Records for this exercise.
• • • • •

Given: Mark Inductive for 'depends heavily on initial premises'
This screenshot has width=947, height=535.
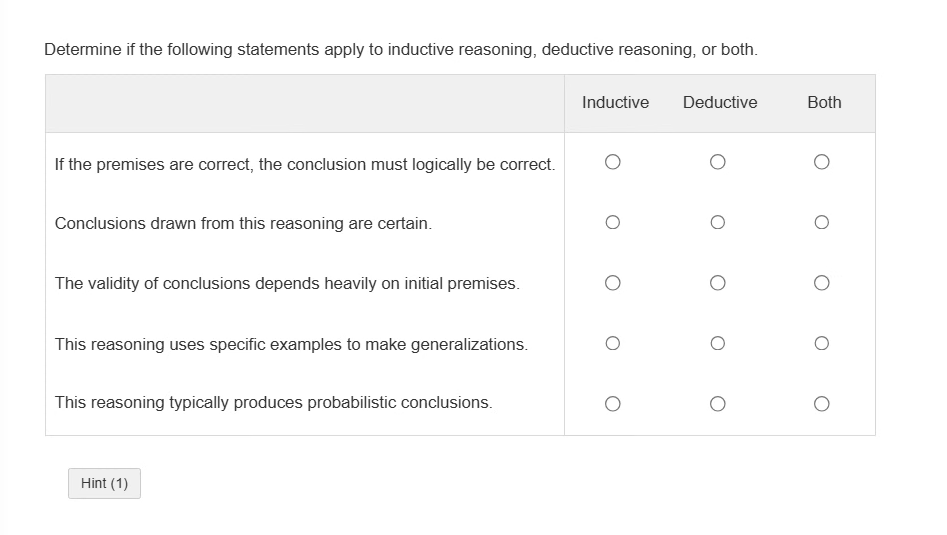Looking at the screenshot, I should (614, 283).
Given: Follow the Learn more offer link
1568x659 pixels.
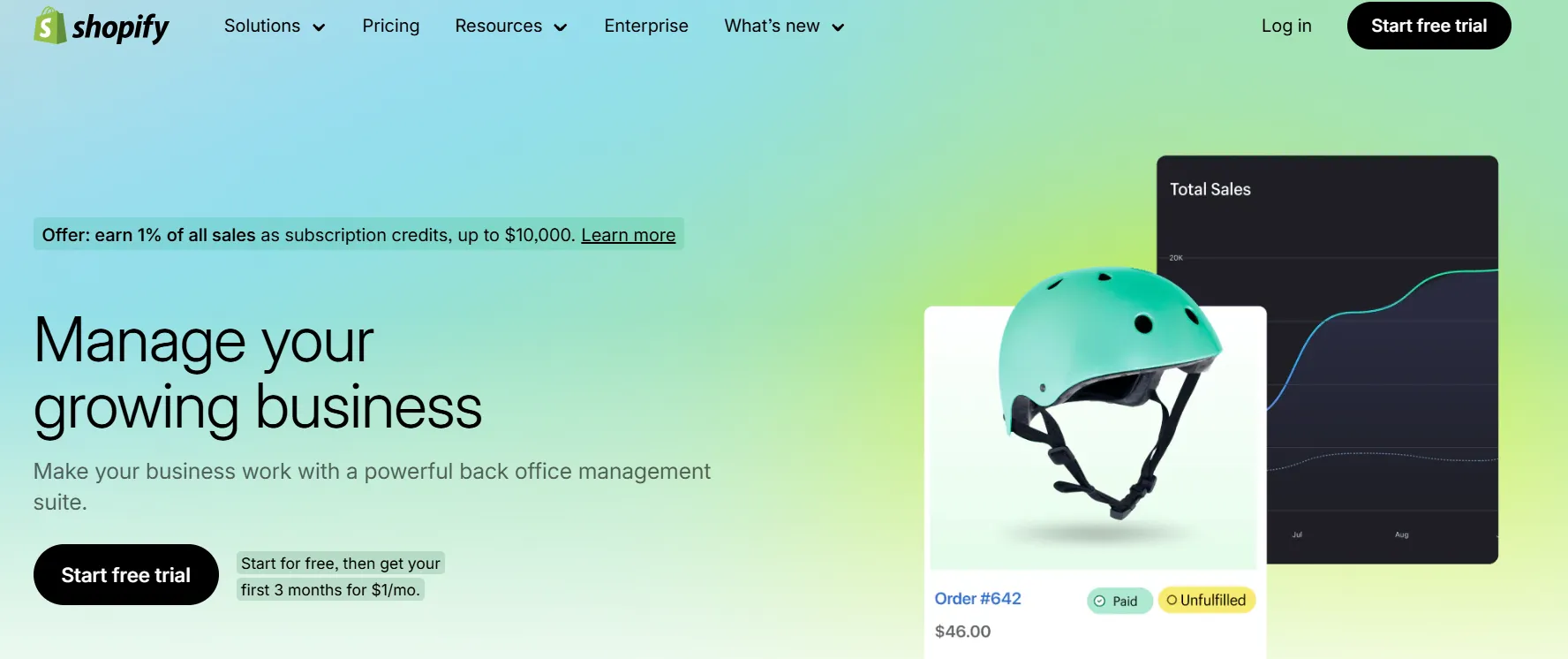Looking at the screenshot, I should [x=628, y=235].
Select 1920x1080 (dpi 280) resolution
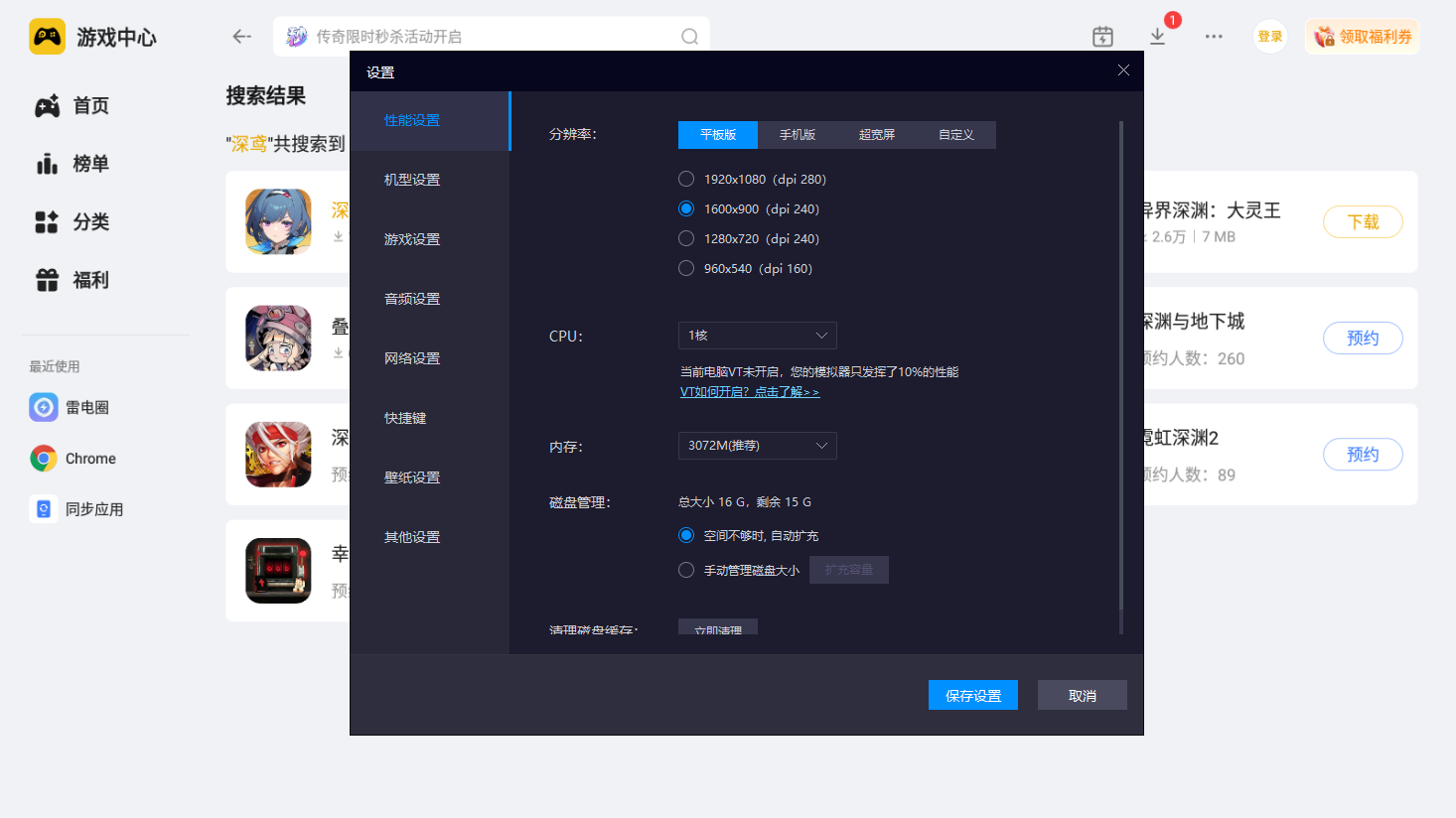Screen dimensions: 1456x818 [686, 180]
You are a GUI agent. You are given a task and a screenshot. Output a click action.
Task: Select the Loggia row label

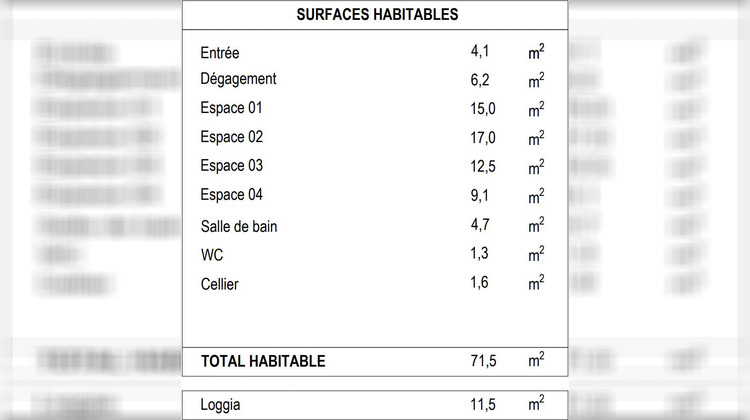click(220, 405)

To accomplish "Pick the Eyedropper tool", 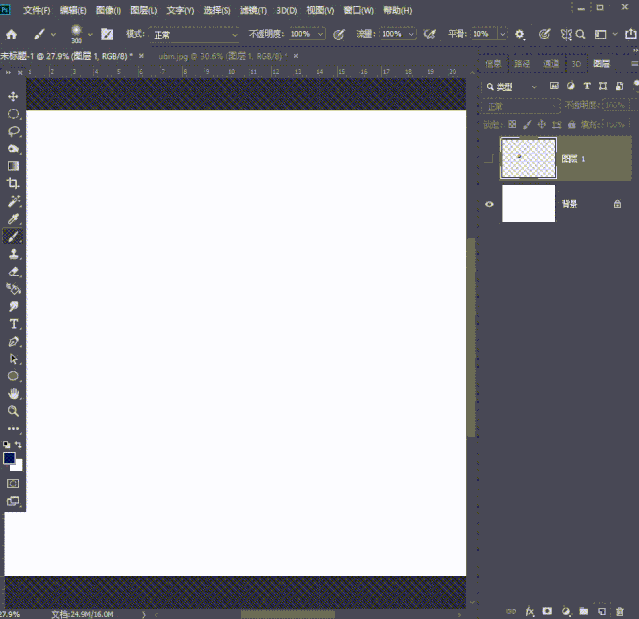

• • • • •

What you have to do.
Rewrite all of the material above, replacing every "Select" with "Choose" and keeping everything else unchanged. Leave the pictures out.

Final answer.
Given: Mark Inductive for 'depends heavily on initial premises'
This screenshot has width=947, height=535.
Looking at the screenshot, I should (614, 283).
Given: Follow the Learn more offer link
1568x659 pixels.
Looking at the screenshot, I should [x=628, y=235].
Choose 1920x1080 (dpi 280) resolution
Screen dimensions: 1456x818 [686, 180]
You are a GUI agent. You are given a task and a screenshot. Output a click action.
Task: Choose the Loggia row label

click(220, 405)

To accomplish "Pick the Eyedropper tool", 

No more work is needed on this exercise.